Il faut examiner s'il existe ou non quelqu'un qui soit ainsi par nature, s'il
est meilleur et juste pour quelqu'un d'être esclave, ou si cela ne l'est pas,
tout esclavage étant contre nature.
Or (le problème) n'est pas difficile, la
raison le montre aussi bien que les faits l'enseignent.
Car commander et
être commandé font partie non seulement des choses indispensables,
mais aussi des choses avantageuses.
Et c'est dès leur naissance qu'une
distinction a été opérée chez certains, les uns devant être commandés,
les autres commandant.
(...) La nature veut marquer dans les corps la différence entre hommes
libres et esclaves : ceux des seconds sont robustes, aptes aux travaux
indispensables, ceux des premiers sont droits et inaptes à de telles
besognes, mais adaptés à la vie politique (laquelle se trouve partagée
entre les tâches de la guerre et les tâches de la paix).
Pourtant le
contraire, aussi, se rencontre fréquemment : tels ont des corps
d'hommes libres, tels en ont l'âme.
Il est, en effet, manifeste que si les
hommes libres se distinguaient par le corps seul autant que les images
des dieux, tout le monde conviendrait que les autres mériteraient de les
servir comme esclaves.
Et si cela est vrai du corps, une telle distinction est encore plus juste appliquée à
l'âme.
Mais il n'est pas aussi facile d'apercevoir la beauté de l'âme que celle du corps." ARISTOTE.
La société grecque, dans laquelle vit Aristote, est esclavagiste.
Pour lui comme pour la plupart de ses contemporains,
l'esclavage va de soi.
Il explique ici que la différence de statut entre les hommes libres et les esclaves tient à une
différence de nature entre les hommes.
L'esclave est défini par Aristote d'une part comme celui qui appartient à un autre (un « bien acquis »), d'autre part
comme celui qui est « un instrument en vue de l'action », la différence entre l'esclave et l'outil étant alors que le
premier est un instrument animé.
La question posée est de savoir si l'esclavage est « par nature » ou « contre nature ».

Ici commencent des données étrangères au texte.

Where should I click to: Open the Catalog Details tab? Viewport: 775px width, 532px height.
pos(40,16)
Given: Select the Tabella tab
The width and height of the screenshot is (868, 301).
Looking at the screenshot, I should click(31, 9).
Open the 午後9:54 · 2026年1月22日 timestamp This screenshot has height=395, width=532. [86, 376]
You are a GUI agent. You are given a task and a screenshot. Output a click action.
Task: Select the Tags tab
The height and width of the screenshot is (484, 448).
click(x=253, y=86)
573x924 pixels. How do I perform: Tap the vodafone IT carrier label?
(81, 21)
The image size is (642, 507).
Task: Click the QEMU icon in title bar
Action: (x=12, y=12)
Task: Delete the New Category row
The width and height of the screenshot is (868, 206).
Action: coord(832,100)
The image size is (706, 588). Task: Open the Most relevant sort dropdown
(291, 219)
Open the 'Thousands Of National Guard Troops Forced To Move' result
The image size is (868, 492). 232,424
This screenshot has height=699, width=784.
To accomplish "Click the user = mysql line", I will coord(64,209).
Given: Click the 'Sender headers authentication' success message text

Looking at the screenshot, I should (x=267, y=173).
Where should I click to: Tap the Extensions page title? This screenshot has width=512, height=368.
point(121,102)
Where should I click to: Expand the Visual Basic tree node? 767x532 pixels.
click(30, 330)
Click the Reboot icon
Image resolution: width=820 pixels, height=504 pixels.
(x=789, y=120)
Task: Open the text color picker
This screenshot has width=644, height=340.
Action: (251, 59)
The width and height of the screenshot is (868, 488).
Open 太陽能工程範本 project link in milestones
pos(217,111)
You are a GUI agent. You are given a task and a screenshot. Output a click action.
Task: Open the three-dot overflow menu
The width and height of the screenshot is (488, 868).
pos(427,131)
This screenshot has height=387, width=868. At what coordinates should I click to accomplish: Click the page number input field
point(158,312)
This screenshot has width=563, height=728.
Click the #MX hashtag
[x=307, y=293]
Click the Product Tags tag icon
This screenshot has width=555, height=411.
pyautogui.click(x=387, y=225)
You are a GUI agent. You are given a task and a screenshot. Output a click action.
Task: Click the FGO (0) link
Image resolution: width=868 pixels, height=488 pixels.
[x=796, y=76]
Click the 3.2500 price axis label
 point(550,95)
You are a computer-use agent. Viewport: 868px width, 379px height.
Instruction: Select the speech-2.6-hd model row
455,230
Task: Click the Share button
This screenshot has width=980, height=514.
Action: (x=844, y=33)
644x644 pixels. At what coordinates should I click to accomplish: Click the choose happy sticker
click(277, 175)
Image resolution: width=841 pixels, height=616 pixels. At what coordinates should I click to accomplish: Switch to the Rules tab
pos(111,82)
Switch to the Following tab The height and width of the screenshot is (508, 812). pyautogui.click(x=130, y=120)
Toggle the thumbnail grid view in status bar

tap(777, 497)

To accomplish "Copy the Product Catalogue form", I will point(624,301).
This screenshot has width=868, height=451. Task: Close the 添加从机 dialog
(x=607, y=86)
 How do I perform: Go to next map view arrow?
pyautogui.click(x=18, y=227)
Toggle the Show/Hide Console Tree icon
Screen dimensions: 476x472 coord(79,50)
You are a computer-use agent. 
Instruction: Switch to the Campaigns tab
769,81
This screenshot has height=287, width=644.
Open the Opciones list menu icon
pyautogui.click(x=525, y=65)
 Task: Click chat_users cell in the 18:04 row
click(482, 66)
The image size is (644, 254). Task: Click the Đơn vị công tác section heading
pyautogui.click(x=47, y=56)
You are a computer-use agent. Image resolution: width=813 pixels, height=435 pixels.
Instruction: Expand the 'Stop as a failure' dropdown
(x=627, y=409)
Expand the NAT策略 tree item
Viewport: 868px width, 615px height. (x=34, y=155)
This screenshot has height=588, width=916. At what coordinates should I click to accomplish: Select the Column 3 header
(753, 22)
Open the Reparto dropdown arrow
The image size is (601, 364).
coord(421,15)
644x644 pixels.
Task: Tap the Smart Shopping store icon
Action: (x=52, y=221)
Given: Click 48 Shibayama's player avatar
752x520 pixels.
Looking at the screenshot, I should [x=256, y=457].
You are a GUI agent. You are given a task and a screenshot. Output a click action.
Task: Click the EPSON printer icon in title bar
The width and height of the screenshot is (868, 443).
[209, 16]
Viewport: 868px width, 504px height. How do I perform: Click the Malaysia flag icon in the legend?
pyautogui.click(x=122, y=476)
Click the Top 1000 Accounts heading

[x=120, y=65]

Aristote répond que l'esclavage
est naturel, en ce sens qu'il est raisonnable (« la raison le montre...
») et juste — la justice se définissant pour
Aristote non comme le respect de droits individuels, mais comme une juste répartition des fonctions à l'intérieur d'une
société.
Il est en effet socialement avantageux qu'il y ait des gens qui commandent et d'autres qui soient commandés.
Mais il
faut remarquer qu'Aristote réduit alors la relation maître/ esclave à la relation commandant/commandé...
comme s'il n'y
avait pas d'autre façon de commander que celle que suppose l'esclavage ! Cela montre à quel point l'organisation
esclavagiste de la société va de soi pour Aristote.
Son caractère naturel est toujours au fond présupposé.
La deuxième partie du texte enrichit l'idée d'un esclavage « naturel ».
La différence entre hommes libres et esclaves
est naturelle si elle est marquée dans le corps et dans l'âme des individus.
Car la nature, pour Aristote, est finalisée :
les phénomènes s'expliquent par ce pour quoi ils sont faits.
On doit donc pouvoir repérer une prédisposition naturelle à
l'esclavage ou à la maîtrise.
Un corps robuste, fait pour les travaux manuels, indiquera la « nature » esclave, comme un
corps droit une « nature » faite pour la réflexion et la vie politique.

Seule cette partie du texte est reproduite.